El estudio que realizó fue hecho de un modo sistemático -en diferentes buscadores médicos- y descubrió que ni siquiera a día de hoy existe una terminología concreta para tratar el asunto. Unos artículos hacen referencia a la violencia doméstica; otros, a la violencia de pareja y solo contemplan que la violencia de género se produzca en ese núcleo, descartando todo lo externo como las violaciones o el acoso. «Hasta que no se unifiquen los términos no se puede dar una respuesta concreta al problema», profundiza.

«Comprobamos que la violencia de género tiene efectos perjudiciales en todas las esferas de la vida de una víctima. Incide negativamente en su salud física y mental o en su salud reproductiva y sexual. Los malos tratos están relacionados con el bajo peso del feto al nacer y con una mayor mortalidad materna y fetal. También les genera un aislamiento social que en ocasiones deriva en absentismo laboral, por querer ocultar marcas y golpes, y la pérdida de su empleo», resume la enfermera. Además, si el estrés postraumático no se trata adecuadamente puede cronificarse y tener un efecto acumulativo a lo largo de la vida de la paciente.

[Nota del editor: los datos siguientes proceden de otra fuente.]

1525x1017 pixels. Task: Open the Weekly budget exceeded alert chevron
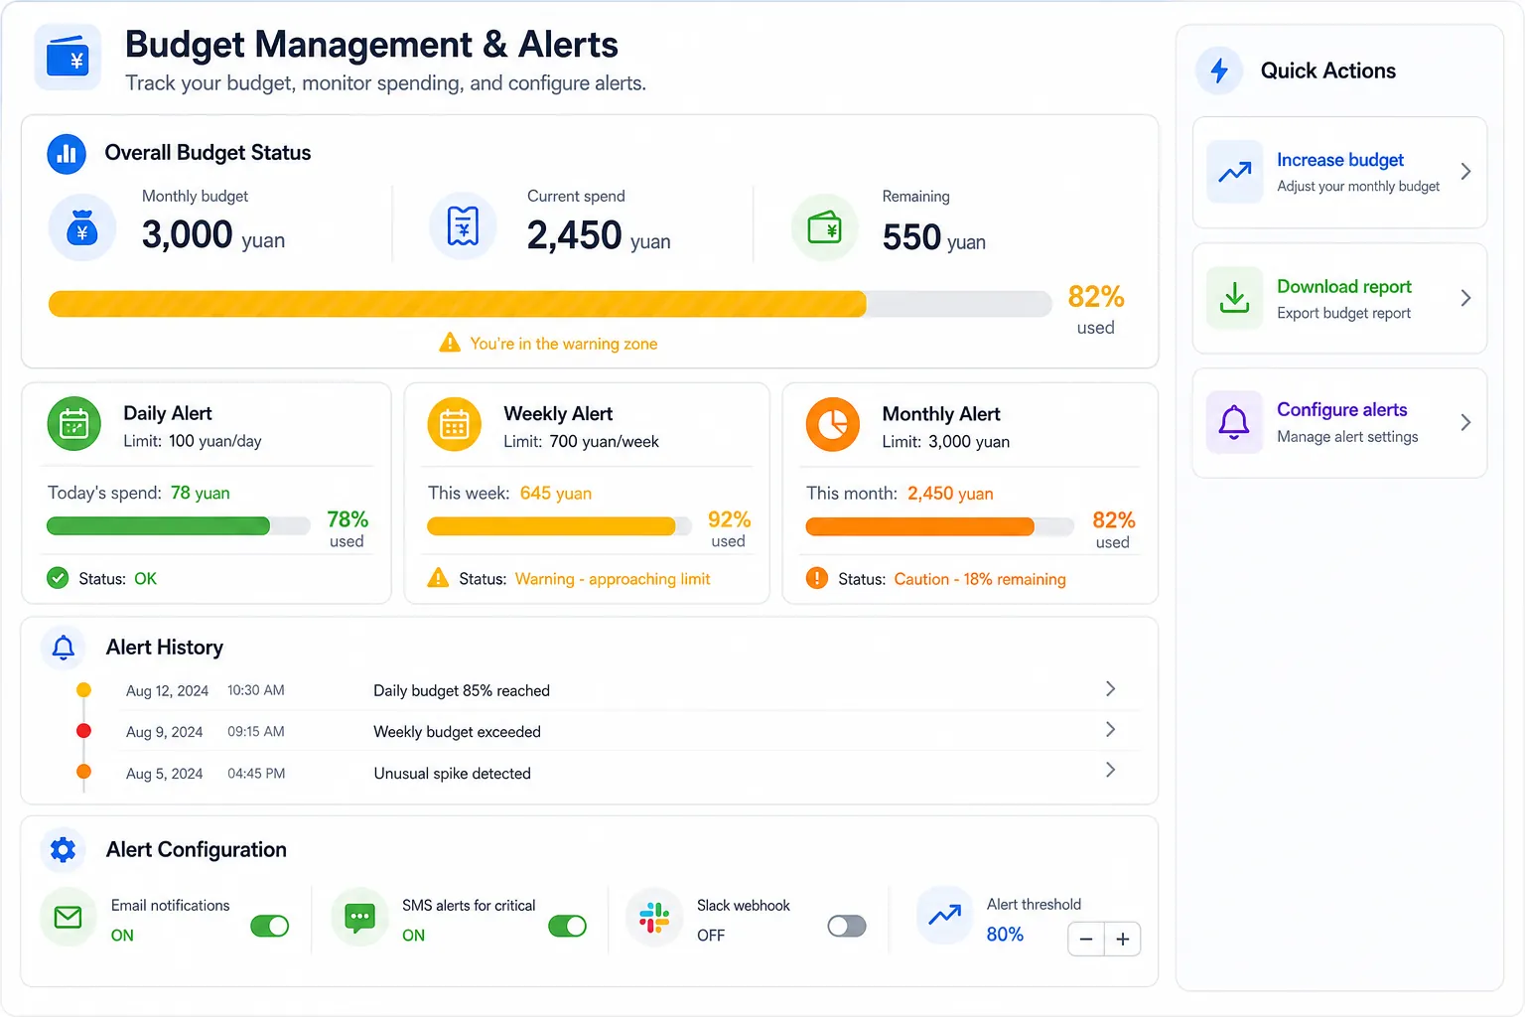[1110, 730]
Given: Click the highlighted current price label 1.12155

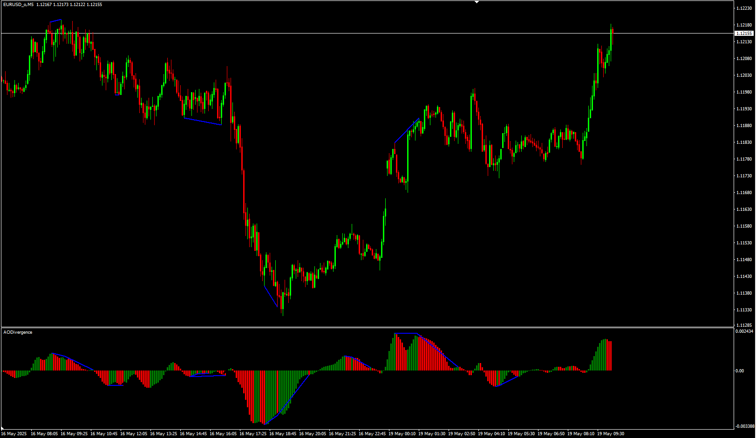Looking at the screenshot, I should pyautogui.click(x=744, y=34).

Pese a que es un problema al que se hace referencia continuamente desde el ámbito político, académico o en los medios de comunicación, González considera que es necesaria una mayor investigación y una formación específica y pormenorizada de los profesionales sanitarios. «Si no estamos familiarizados con la violencia de género, y entendemos los procesos por los que pasan las víctimas, el nivel de la asistencia que podemos ofrecerles es peor», concluye.